# Cutting Stamping Rubber with your Vinyl cutter or Engraver



## sjidohair (Apr 9, 2008)

Has anyone done this ,, Cut a Rubber material with a vinyl cutter or a Engraver,,( like a rubber stamp) I remember seeing or hearing about it somewhere,, 

I think it was a Material we run thru our Cutter, and then glue it onto a wood block,, 
If so, Where do we purchase it!
What kind of blade do we use 45 -60?
What settings do we set our machines at?
If anyone has any input in this as to what material it is , and techinique, I would love it if you would share, it.
thanks
Sandy JO


----------



## sunnydayz (Jun 22, 2007)

Here is a place that sells blank stamp pads. Maybe you could buy a sample and see what it looks like and then search for that material Stamp Pads - Purchase a Stamp Pad in Black, Blue, Red, Green or Violet.


----------



## sjidohair (Apr 9, 2008)

Bobbie,,
Have you ever heard of anyone using their cutter to do this? 
Or am I thinking totally wrong,, and it shoud be a engraver,?


----------



## sjidohair (Apr 9, 2008)

I am actually even wondering if the Hartco thicker material with the right force and blade depth could do this,,


----------



## sunnydayz (Jun 22, 2007)

Here is a really great description I found on how to make the wooden stamps with rubber. Assembling a Rubber Stamp Blank


----------



## sunnydayz (Jun 22, 2007)

This also might be what you are looking for, its the material that is cut into Speedy Cut 6.75 x 11 (White) - $9.59 : Stampeaz, LLC, Home of PZ Kut and other hand carving supplies, and looks like the sheet is big enough that you should be able to cut it. If not there are also more supplies on this page.. You know thinking about it, I wonder if that black template material would work.
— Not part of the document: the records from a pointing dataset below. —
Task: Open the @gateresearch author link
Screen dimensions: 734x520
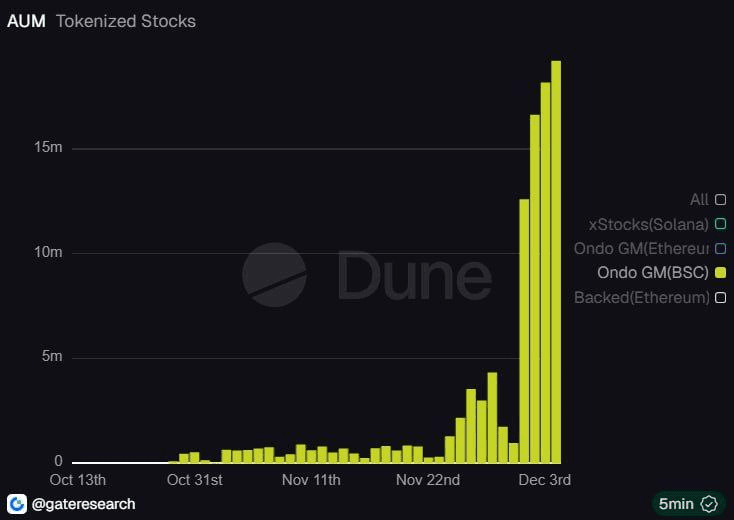Action: 84,503
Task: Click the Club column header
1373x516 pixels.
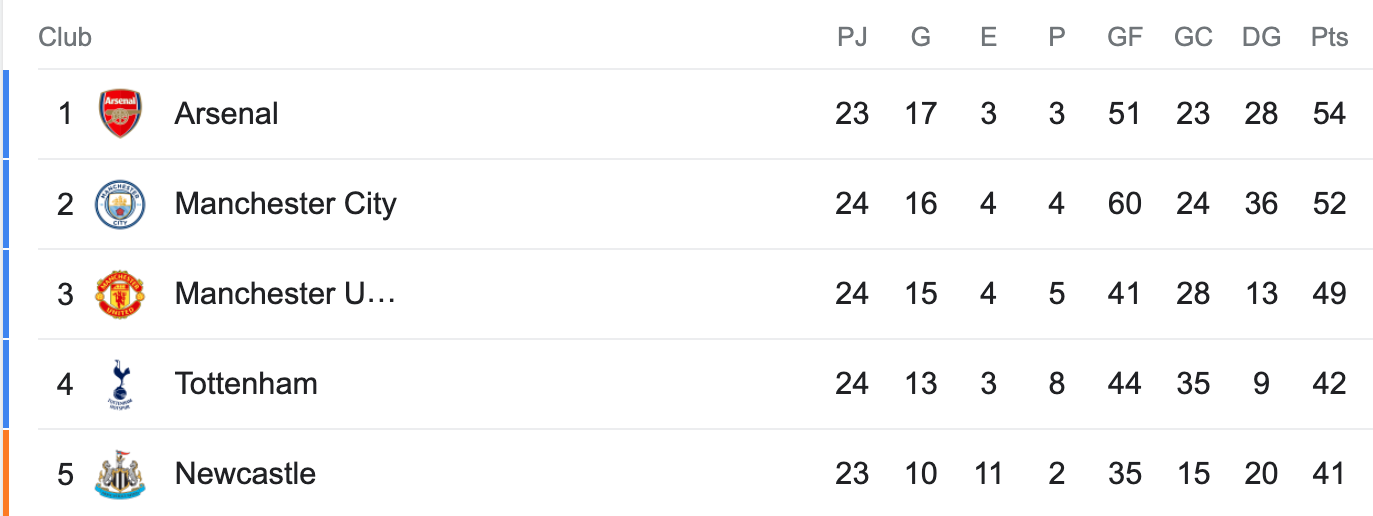Action: click(65, 38)
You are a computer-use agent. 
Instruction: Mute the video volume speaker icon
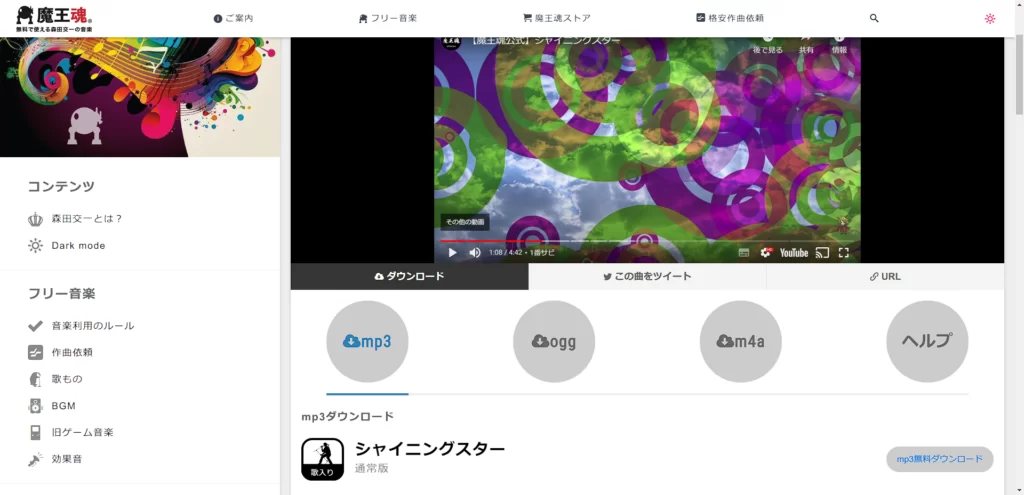tap(475, 253)
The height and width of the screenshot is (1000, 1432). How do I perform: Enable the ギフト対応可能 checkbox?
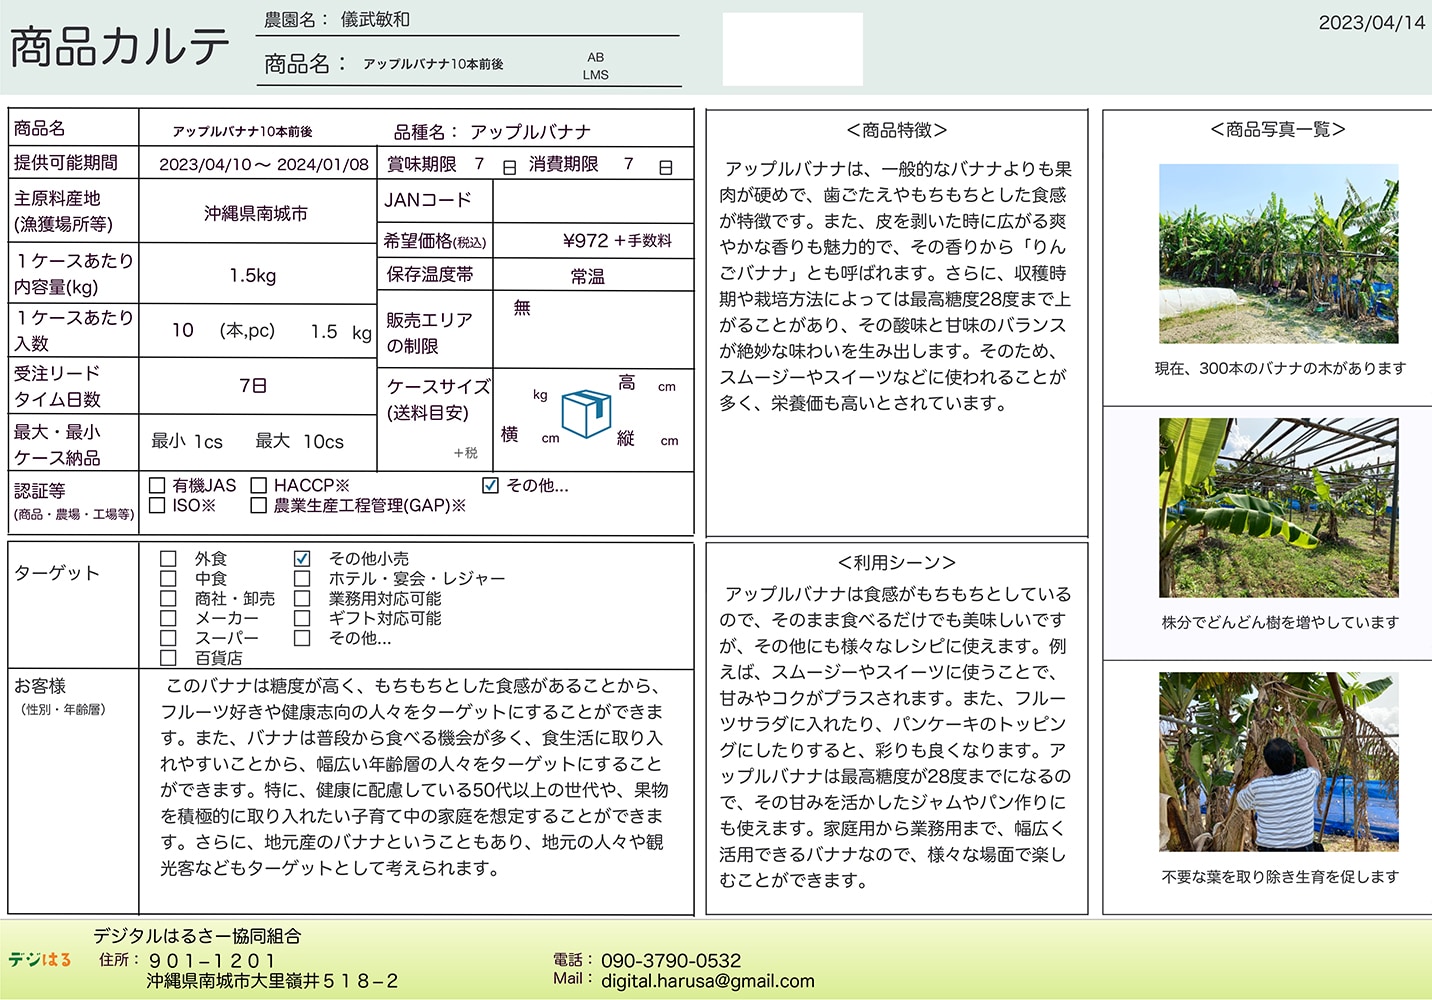pyautogui.click(x=302, y=618)
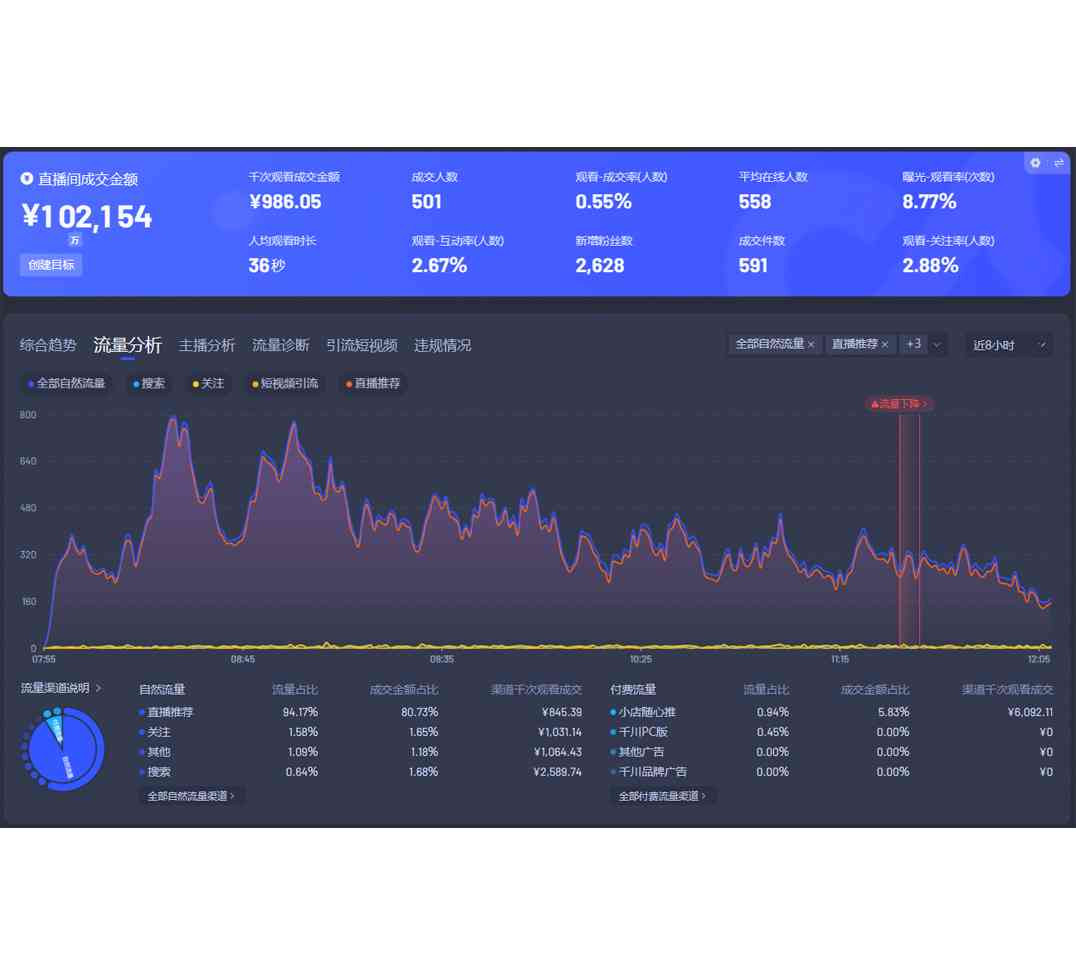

You could cut your design on that and just adhere it to the block since it does have the sticky backing.


----------



## sjidohair (Apr 9, 2008)

I was wondering it too, if it was a design something pretty non dimensional I would think most if this template material might work, 
stick it on a wood block or piece of plexi,, hummmm
might have to do a lil testing this weekend,, 
I wonder tho if the ink would adhere to the template material the black stuff or the rubber,, i will go check out your links,,


----------



## sunnydayz (Jun 22, 2007)

on paper threads site they actually sell the stamp material right here Stampin' Stuff : Paperthreads, Your Diecut Superstore, also in their forum there is a video on showing how to mount it once its cut.


----------



## sjidohair (Apr 9, 2008)

off to check it out,,


----------



## sunnydayz (Jun 22, 2007)

Here is the video of making the stamp, pretty neat stuff    http://www.paperthreads.com/forum/showthread.php?t=9863


----------



## sjidohair (Apr 9, 2008)

Bobbie, i dont see it,, 
can you repost, please


----------



## sjidohair (Apr 9, 2008)

got it,, i see it now


----------